Relaxed JSON parsing

This blogpost was originally posted to the Transylvania JUG blog.

JSON is a good alternative when you need a lightweight format to specify structured data. But sometimes (for example when you want the user to specify JSON manually) you would like to relax the formalism required to specify "valid" JSON data. For example the following snippet is not valid as per the spec, although its intent is quite clear:

[{ foo: 'bar' }]

To make this standard compliant we would need to write it as:

[{ "foo": "bar" }]

We shouldn't run out and blame the standard of course since it needs to balance many contradictory requirements (ambiguity of encoded data, ease of understanding, ease of writing parsers, etc).
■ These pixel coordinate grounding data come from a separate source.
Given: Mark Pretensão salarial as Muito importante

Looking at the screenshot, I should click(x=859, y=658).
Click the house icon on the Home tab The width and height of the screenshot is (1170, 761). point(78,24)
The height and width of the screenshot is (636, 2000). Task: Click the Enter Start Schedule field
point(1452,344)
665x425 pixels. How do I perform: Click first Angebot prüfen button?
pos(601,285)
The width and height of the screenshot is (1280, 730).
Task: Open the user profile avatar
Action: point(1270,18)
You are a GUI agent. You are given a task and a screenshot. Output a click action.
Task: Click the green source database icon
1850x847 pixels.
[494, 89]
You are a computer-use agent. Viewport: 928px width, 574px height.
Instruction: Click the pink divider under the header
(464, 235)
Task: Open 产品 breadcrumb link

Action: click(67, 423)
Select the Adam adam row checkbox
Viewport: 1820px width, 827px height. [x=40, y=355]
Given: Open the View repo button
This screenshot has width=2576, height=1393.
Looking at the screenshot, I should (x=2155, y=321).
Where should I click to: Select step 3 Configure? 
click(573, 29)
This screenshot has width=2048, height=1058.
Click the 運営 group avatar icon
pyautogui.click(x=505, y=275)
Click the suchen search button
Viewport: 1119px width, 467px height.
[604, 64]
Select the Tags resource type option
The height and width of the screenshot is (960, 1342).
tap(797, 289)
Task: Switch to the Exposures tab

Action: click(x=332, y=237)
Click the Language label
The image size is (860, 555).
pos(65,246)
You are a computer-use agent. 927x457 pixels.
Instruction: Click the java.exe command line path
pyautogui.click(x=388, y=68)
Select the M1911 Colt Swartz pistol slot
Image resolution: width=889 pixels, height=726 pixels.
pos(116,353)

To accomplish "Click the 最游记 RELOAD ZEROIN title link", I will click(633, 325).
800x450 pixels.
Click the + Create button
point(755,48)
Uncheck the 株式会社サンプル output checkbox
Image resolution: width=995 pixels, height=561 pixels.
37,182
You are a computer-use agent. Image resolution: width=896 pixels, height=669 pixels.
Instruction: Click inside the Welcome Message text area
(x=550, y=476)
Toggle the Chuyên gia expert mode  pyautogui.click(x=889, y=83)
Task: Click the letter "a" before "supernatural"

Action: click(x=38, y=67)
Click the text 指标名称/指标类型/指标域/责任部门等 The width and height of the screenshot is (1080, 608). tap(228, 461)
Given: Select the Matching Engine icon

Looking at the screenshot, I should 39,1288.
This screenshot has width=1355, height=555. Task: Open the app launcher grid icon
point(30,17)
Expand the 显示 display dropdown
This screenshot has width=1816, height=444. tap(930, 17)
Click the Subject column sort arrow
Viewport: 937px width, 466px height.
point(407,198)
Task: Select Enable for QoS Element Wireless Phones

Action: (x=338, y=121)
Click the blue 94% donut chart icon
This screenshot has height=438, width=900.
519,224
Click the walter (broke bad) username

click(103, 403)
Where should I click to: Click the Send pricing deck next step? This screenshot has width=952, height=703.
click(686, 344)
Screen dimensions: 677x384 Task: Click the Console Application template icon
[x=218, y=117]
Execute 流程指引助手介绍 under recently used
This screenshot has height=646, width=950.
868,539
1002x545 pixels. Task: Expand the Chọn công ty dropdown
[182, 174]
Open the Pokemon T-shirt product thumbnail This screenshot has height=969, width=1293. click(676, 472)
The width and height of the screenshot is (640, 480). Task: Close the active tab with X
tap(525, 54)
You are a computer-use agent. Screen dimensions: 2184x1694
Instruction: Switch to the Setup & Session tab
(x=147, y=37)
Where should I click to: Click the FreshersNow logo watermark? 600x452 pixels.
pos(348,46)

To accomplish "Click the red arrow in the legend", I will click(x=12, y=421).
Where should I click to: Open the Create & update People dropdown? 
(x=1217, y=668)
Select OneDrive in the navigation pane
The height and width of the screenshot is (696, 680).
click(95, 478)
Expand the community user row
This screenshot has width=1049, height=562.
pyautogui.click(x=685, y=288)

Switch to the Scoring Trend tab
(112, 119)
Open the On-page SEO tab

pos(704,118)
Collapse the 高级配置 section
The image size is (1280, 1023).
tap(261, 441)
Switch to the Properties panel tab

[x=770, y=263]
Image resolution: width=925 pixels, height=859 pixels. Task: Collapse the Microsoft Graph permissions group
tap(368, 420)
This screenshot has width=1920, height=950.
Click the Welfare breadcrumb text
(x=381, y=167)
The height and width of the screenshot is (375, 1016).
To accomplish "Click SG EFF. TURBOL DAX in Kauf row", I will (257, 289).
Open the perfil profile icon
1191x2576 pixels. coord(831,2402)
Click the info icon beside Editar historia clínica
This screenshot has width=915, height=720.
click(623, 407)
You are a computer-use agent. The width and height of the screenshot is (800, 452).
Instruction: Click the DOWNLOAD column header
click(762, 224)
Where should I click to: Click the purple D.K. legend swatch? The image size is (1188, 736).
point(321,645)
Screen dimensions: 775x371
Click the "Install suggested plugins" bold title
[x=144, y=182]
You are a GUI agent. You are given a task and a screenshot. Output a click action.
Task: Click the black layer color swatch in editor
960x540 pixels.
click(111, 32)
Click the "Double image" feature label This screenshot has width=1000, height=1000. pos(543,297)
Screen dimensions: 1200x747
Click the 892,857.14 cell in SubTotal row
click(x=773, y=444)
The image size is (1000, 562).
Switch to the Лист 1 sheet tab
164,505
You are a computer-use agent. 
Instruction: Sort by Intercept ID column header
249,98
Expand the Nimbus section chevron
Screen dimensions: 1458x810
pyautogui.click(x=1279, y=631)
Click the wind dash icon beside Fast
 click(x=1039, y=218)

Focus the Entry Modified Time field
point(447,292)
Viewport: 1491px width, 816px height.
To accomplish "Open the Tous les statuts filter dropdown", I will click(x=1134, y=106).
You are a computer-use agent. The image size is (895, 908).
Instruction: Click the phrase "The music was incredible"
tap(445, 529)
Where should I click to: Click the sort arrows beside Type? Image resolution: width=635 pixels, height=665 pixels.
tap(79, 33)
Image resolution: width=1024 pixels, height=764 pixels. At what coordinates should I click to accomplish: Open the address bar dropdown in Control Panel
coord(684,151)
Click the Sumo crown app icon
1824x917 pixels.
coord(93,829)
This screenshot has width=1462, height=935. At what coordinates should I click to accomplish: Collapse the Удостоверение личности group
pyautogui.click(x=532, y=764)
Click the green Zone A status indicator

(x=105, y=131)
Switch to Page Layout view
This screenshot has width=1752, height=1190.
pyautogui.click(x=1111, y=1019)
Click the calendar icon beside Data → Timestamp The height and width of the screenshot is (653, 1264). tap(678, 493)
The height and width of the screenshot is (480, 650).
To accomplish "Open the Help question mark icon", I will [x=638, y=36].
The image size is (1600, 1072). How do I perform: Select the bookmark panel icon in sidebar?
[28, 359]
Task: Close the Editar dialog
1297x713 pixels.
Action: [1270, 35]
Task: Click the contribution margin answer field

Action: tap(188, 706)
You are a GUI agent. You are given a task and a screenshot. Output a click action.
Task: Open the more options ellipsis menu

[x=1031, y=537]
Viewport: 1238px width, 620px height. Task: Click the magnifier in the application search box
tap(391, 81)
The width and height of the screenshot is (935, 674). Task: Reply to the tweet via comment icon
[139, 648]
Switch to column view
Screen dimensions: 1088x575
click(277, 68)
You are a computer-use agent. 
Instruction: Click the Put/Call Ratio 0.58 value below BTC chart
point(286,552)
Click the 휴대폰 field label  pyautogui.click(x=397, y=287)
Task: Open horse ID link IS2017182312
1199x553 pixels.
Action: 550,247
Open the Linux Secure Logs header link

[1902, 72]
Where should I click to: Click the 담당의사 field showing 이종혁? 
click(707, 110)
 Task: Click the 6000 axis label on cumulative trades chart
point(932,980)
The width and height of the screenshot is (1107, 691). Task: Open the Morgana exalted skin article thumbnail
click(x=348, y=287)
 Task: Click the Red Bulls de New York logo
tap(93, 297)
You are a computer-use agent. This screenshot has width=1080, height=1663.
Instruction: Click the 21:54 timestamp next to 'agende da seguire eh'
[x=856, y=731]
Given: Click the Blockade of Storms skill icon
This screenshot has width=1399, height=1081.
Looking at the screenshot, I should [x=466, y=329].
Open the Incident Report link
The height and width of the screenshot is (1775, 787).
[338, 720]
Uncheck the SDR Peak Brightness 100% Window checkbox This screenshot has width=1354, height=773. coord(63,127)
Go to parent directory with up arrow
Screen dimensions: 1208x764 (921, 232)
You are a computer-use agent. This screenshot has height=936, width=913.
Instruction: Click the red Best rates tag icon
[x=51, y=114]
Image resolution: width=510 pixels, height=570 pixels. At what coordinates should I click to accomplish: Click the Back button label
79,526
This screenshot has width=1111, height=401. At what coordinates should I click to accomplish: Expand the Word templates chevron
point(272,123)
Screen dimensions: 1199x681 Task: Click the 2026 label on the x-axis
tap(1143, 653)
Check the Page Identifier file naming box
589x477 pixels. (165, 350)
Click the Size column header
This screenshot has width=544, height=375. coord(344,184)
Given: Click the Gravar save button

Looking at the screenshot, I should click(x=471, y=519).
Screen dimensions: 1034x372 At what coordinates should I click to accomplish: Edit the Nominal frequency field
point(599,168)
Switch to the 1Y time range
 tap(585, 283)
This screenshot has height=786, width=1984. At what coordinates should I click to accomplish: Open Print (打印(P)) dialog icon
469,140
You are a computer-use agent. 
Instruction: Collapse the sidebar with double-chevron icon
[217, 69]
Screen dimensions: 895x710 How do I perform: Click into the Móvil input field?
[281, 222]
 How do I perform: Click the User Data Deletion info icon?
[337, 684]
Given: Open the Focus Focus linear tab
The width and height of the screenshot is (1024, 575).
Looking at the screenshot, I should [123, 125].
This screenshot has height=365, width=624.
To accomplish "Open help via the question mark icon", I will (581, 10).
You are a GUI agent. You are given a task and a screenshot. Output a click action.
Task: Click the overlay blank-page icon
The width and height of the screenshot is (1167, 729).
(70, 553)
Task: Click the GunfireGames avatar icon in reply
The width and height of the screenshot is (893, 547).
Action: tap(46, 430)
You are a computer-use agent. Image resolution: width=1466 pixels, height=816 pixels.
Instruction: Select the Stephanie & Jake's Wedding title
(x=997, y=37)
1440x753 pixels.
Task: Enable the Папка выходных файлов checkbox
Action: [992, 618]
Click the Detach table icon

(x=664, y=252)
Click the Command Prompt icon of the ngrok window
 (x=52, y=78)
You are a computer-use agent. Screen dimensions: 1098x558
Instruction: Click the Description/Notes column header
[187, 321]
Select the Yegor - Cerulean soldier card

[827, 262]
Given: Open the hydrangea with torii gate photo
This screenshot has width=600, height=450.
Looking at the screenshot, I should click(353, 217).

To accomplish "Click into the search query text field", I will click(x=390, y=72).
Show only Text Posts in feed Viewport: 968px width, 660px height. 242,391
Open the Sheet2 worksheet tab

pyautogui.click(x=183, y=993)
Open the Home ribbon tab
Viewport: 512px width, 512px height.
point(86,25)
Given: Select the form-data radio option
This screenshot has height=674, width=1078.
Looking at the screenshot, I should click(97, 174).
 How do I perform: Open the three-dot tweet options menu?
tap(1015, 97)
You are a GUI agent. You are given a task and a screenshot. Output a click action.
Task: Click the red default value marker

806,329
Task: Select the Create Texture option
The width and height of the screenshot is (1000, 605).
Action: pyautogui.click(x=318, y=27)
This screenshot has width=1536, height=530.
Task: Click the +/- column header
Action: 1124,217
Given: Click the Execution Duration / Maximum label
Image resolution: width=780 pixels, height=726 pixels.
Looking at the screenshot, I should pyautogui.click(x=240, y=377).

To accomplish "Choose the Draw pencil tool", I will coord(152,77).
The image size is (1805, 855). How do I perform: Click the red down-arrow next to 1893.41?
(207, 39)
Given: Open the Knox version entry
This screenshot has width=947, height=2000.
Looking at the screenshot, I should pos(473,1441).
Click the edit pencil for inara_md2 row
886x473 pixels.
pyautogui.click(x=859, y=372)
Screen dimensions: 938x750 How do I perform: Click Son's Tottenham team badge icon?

If you decide that you want to strike the balance differently (make the definition of valid data more relaxed) you can do this easily with the Jackson parser:

JsonParser parser = new JsonFactory()
	.createJsonParser("[{ foo: 'bar' }]")
		.enable(JsonParser.Feature.ALLOW_UNQUOTED_FIELD_NAMES)
		.enable(JsonParser.Feature.ALLOW_SINGLE_QUOTES);
JsonNode root = new ObjectMapper().readTree(parser);

assertEquals("bar", root.get(0).get("foo").asText());

If your tool of choice is gson, it is slightly more complicated but still doable. See the linked source code for a complete example.

JSON is a good tool for semi-structured data and using a relaxed parsing can make the programs you write easier to use.